Award-winning poet Claudia Rankine read from her book of poetry, “Citizen.”
“The desire was to write into those moments that I was connecting with, but also to write into them in a way that made space for what felt like my own consciousness, my own issues, my own way of navigating the world,” Rankine said.
Rankine sat at the front of the classroom and read aloud.
She supplied the class with visual aids she adapted from her book illustrations and some she thought would be important to certain poems.
“I think hearing a writer read her work aloud always adds another dimension to the poems,” Maggie Woodward said. “Especially in the case of ‘Citizen,’ which is clearly so deeply personal to Claudia Rankine, I felt really grateful to hear her words in her own voice.”
Woodward is a second-year MFA English student in poetry.
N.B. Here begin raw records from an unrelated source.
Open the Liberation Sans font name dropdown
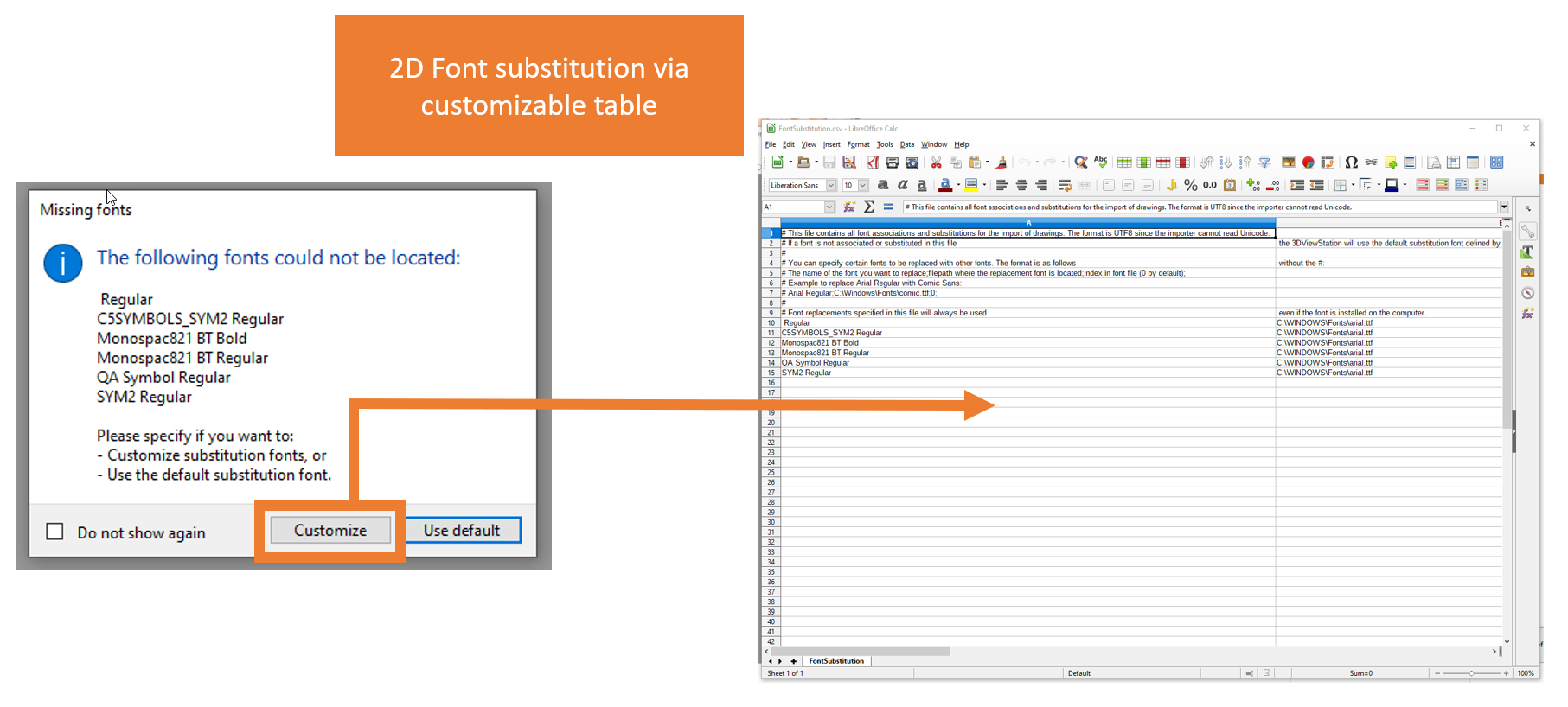1568x707 pixels. pyautogui.click(x=831, y=186)
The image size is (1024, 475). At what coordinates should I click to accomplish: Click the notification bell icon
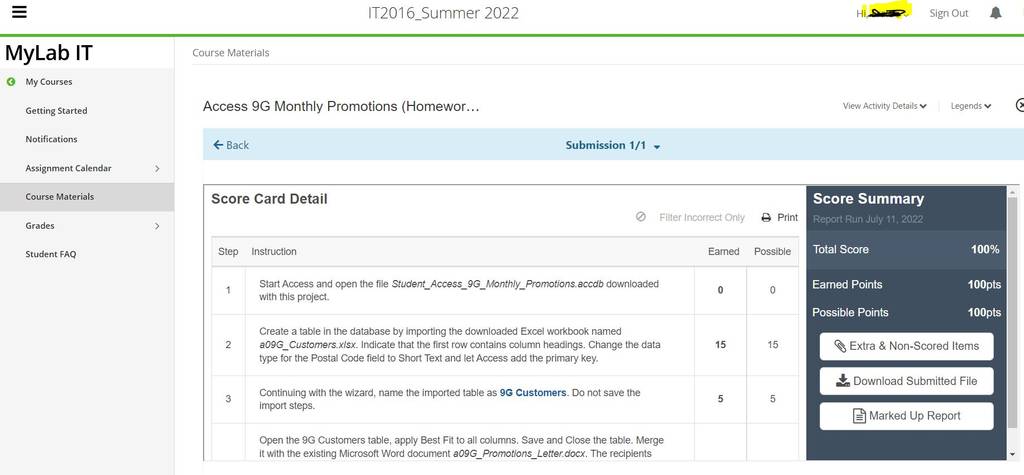(x=995, y=13)
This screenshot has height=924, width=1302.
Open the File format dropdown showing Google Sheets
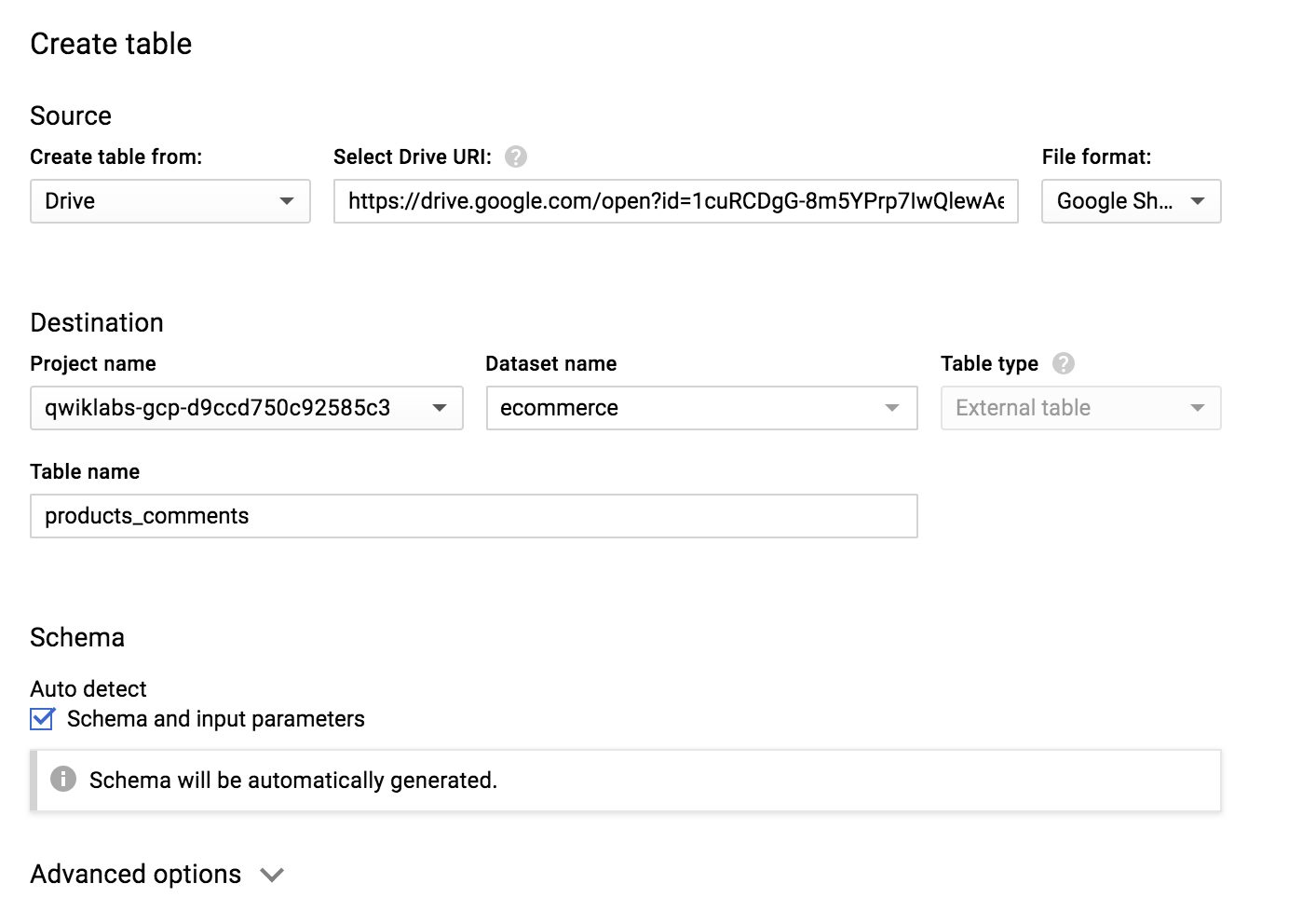1130,201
I am from Owensboro, Kentucky. She started reading Rankine’s book “Citizen” for the first time in an airport.
“I started reading ‘Citizen’ for the first time in an airport, which was a really remarkable experience,” she said. “It felt like the world of the book was unfolding in so many interactions around me and I wanted to read it aloud to everyone.”
Since them Woodward has read a little bit Rankine’s works and as part of one of her graduate seminars this semester. They read both “Don’t Let Me Be Lonely” and “Citizen.”
Rankine has published several collections of poetry, including “Citizen: An American Lyric” in 2014. She was a finalist for the National Book Award and the first two-category finalist for the National Book Critics Circle Award.
She also wrote “Don’t Let Me Be Lonely: An American Lyric” in 2004 and “Nothing in Nature is Private in 1994, which won the Cleveland State Poetry Prize.
Rankine was awarded fellowships from the Academy of American Poets, the National Endowment for the Arts and the Lannan Foundation.
She was elected as a chancellor of the Academy of American Poets.
Additionally, she received a Lannan Literary Award in 2014.
“As an MFA student, I’m pretty invested in the poetry world, and Claudia Rankine has kind of taken that world by storm in the past couple years. It is such a gift that she came to read here,” Woodward said. “Rankine is writing things that need to be read and re-read and talked about as much as possible.”